Brief
Show each line of the records that contains the string "header", treating uppercase and lowercase as different.

Record set
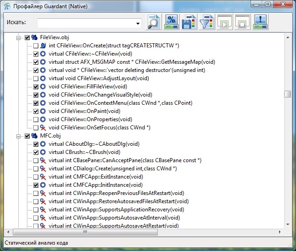Screen dimensions: 296x251
Task: Click the vertical scrollbar thumb
Action: click(x=287, y=94)
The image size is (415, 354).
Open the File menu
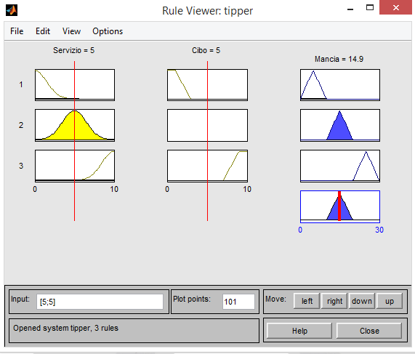coord(17,31)
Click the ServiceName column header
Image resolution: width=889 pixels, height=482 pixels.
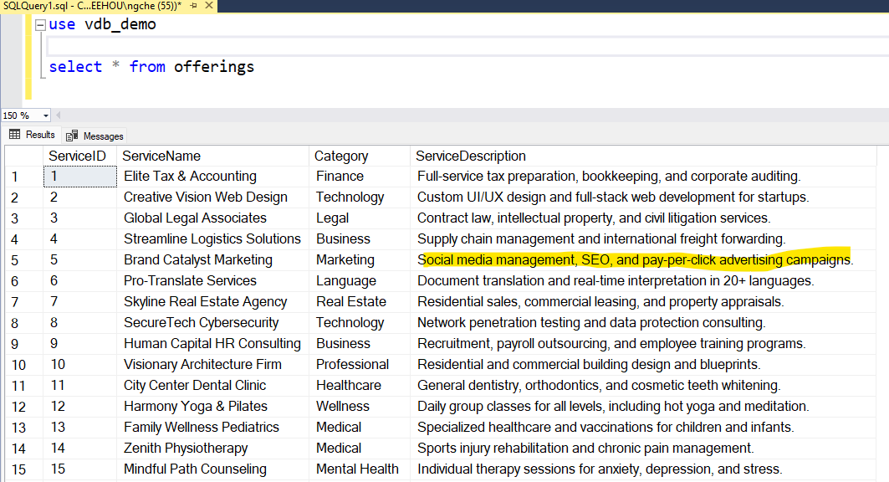(161, 156)
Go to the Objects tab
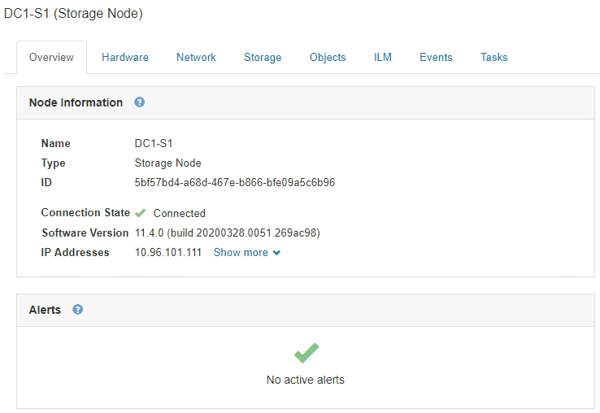The height and width of the screenshot is (413, 600). coord(328,58)
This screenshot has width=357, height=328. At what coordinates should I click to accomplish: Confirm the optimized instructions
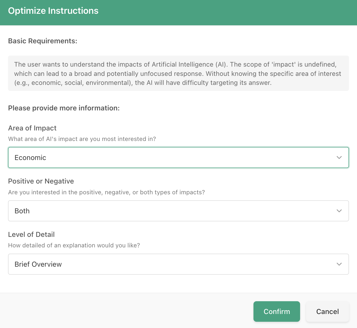pyautogui.click(x=277, y=311)
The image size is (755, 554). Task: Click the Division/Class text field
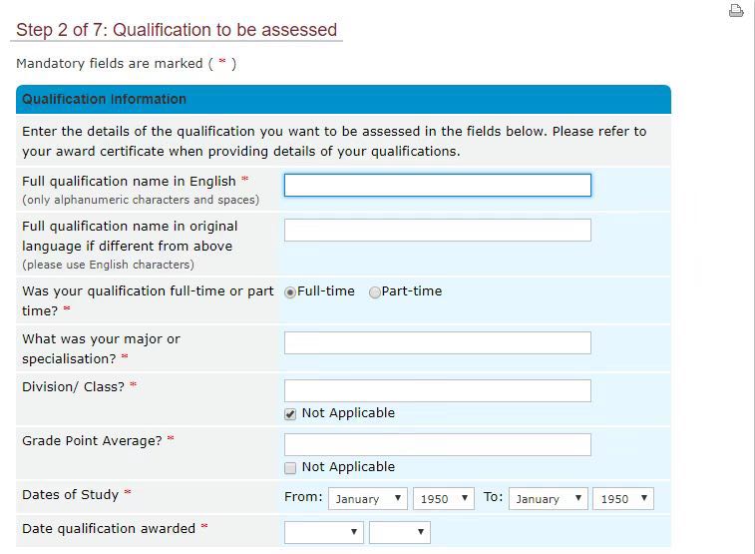click(437, 390)
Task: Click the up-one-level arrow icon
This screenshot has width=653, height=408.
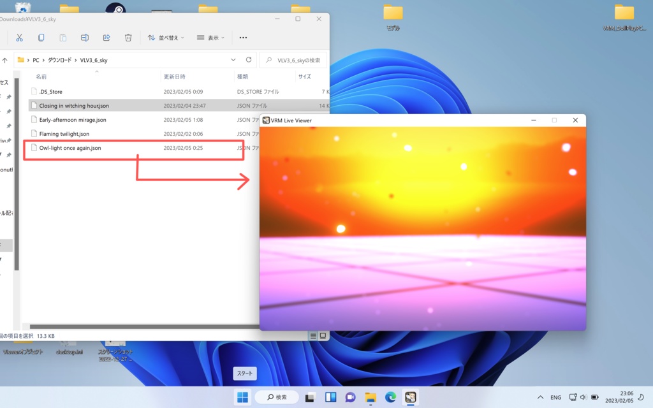Action: pos(4,59)

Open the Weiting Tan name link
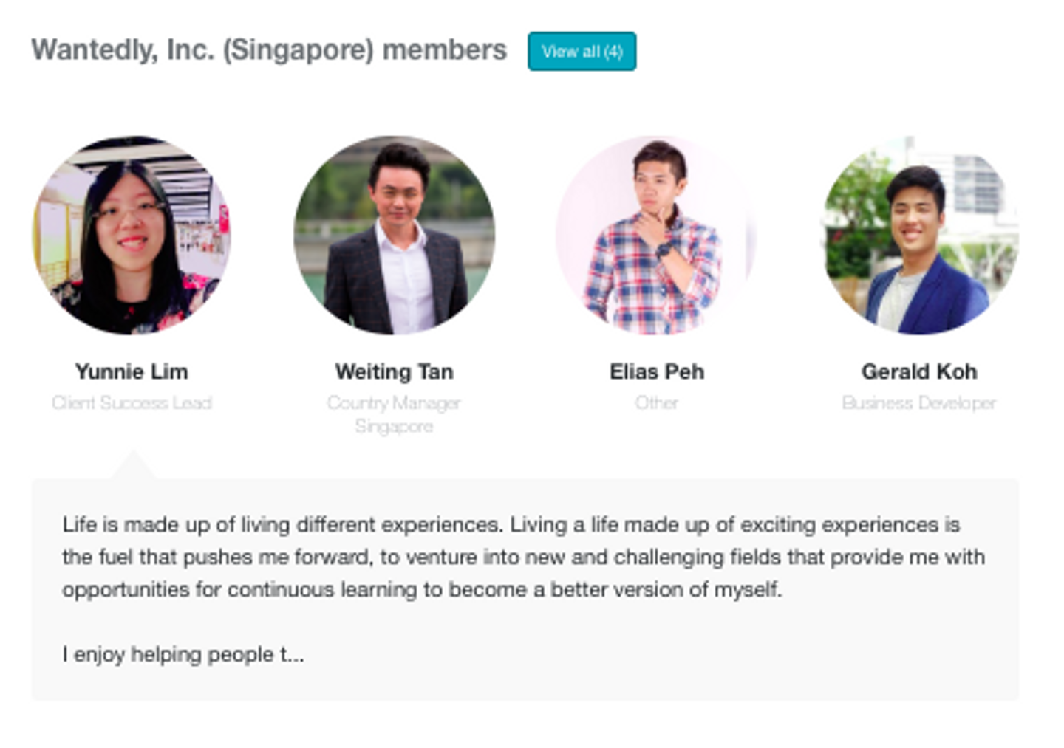point(394,371)
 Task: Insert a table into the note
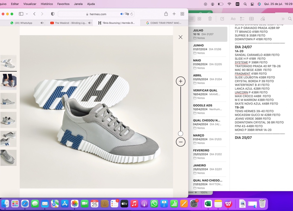pyautogui.click(x=251, y=19)
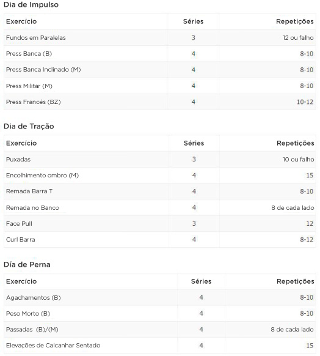The height and width of the screenshot is (356, 320).
Task: Click Repetições header in Dia de Tração table
Action: tap(296, 143)
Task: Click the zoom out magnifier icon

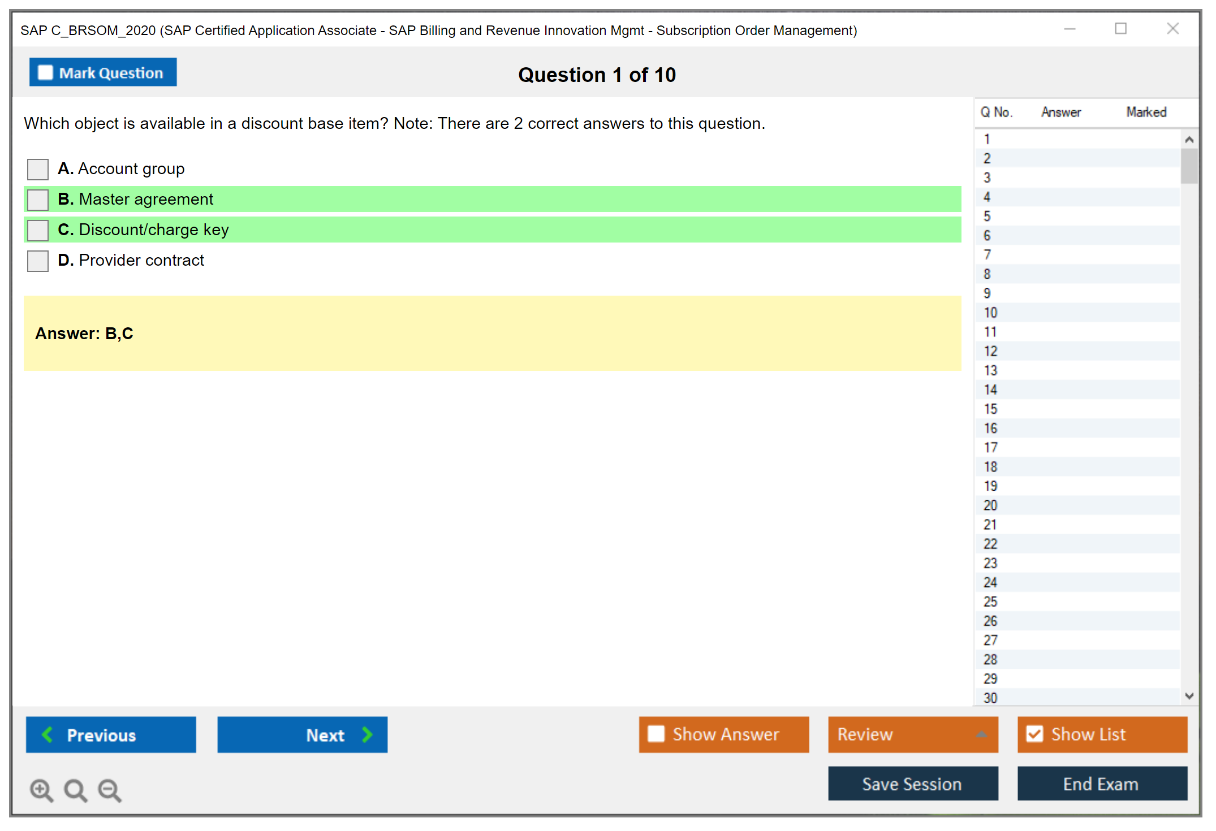Action: coord(110,790)
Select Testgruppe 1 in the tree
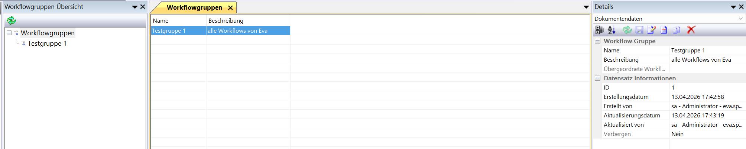The width and height of the screenshot is (746, 149). 47,43
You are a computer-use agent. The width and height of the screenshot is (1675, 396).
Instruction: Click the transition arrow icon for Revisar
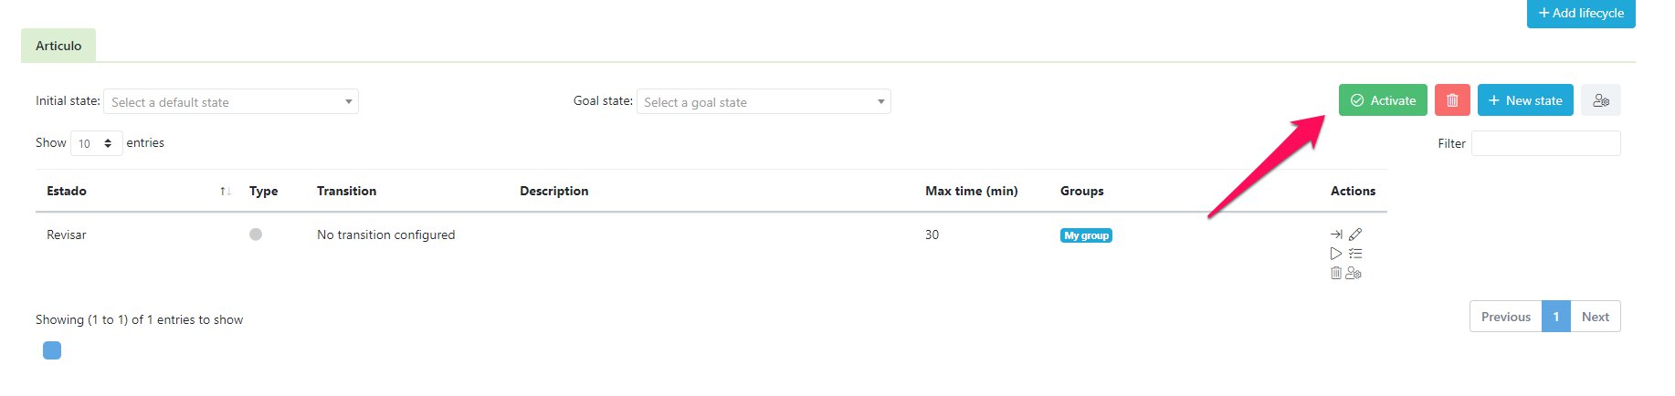pos(1336,234)
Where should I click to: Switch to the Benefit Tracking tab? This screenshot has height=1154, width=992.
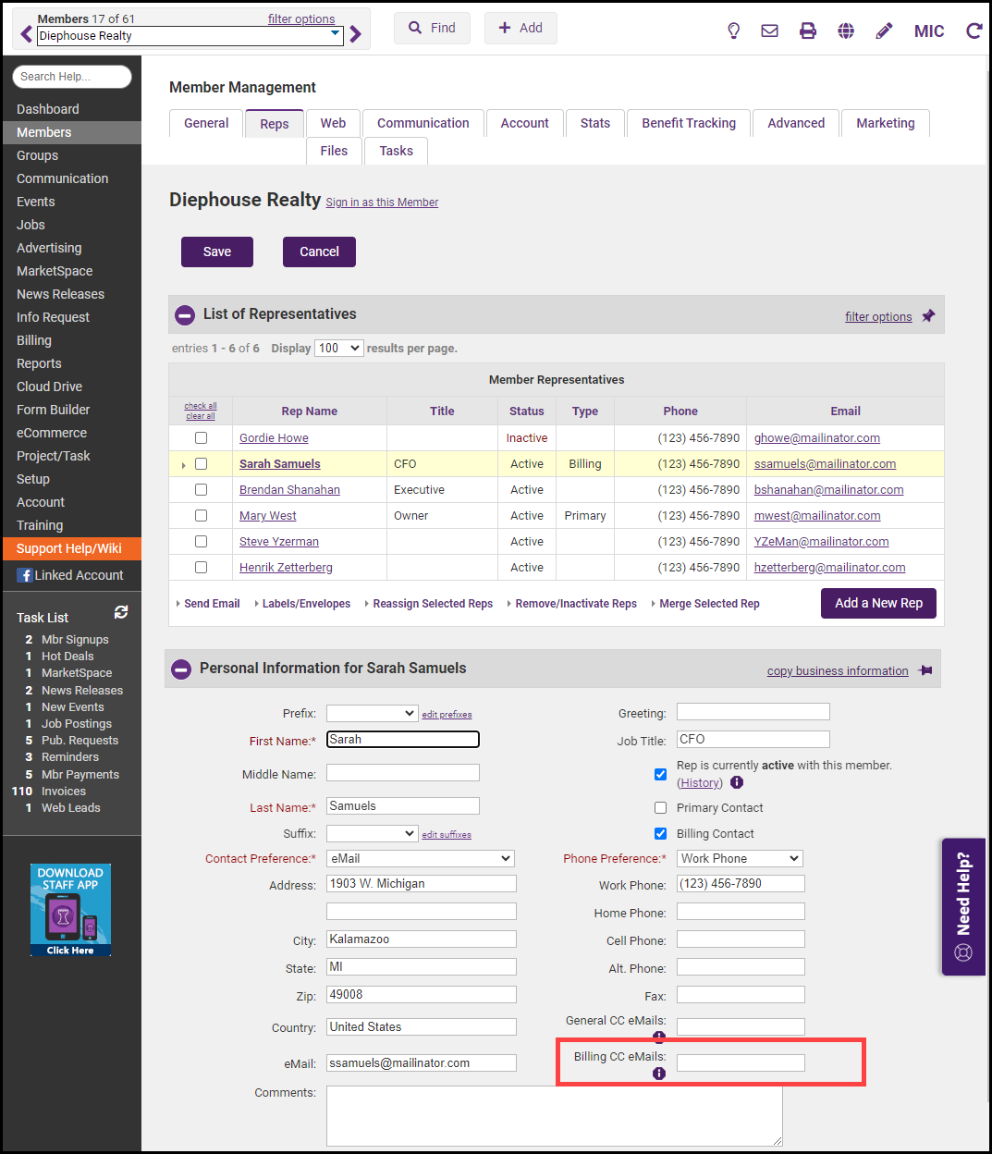(688, 123)
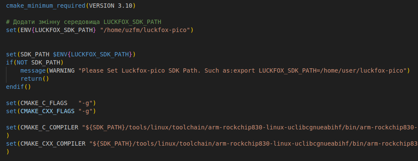Click ${SDK_PATH} in the CMAKE_C_COMPILER path
The height and width of the screenshot is (161, 418).
coord(107,128)
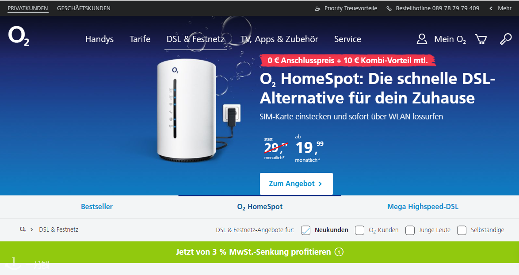Viewport: 519px width, 275px height.
Task: Open search with the magnifier icon
Action: pyautogui.click(x=506, y=39)
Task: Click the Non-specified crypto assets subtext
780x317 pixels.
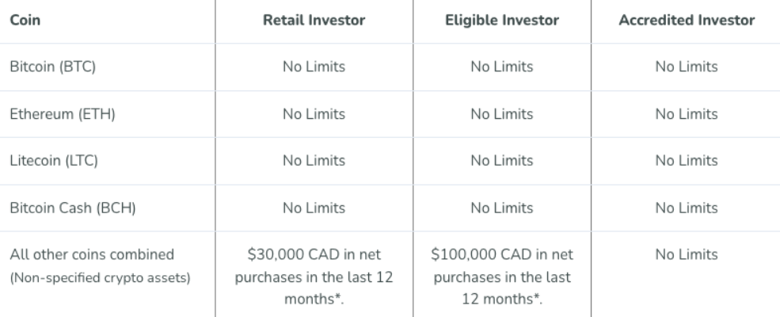Action: 100,277
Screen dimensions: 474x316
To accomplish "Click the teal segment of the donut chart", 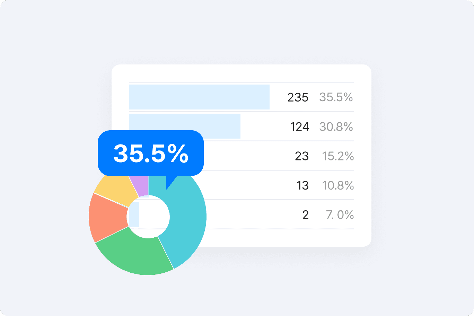I will point(187,222).
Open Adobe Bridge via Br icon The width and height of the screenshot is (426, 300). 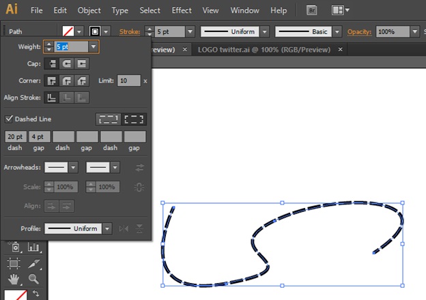(312, 11)
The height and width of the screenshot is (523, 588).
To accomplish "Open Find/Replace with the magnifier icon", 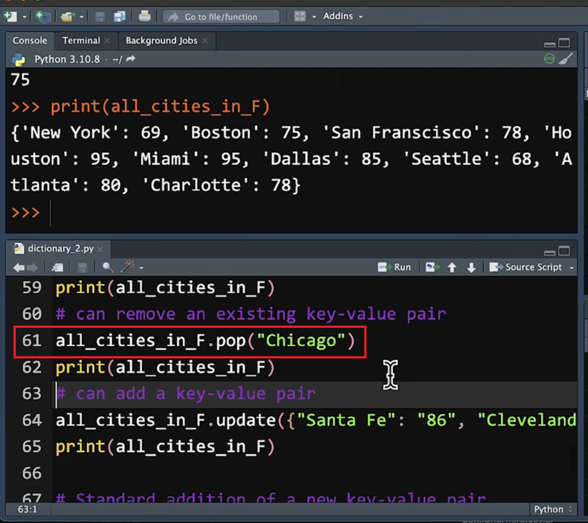I will click(x=108, y=268).
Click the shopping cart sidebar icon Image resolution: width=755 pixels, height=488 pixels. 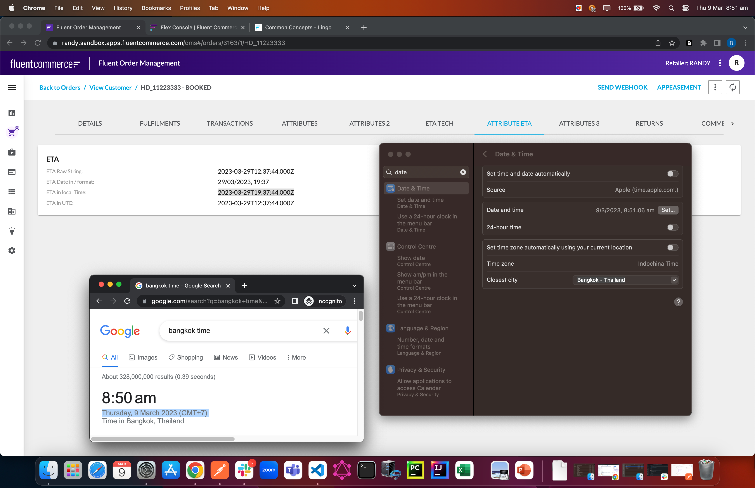tap(12, 132)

Output
Click the ServiceName column header
Task: Click Repetições header in Dia de Tração table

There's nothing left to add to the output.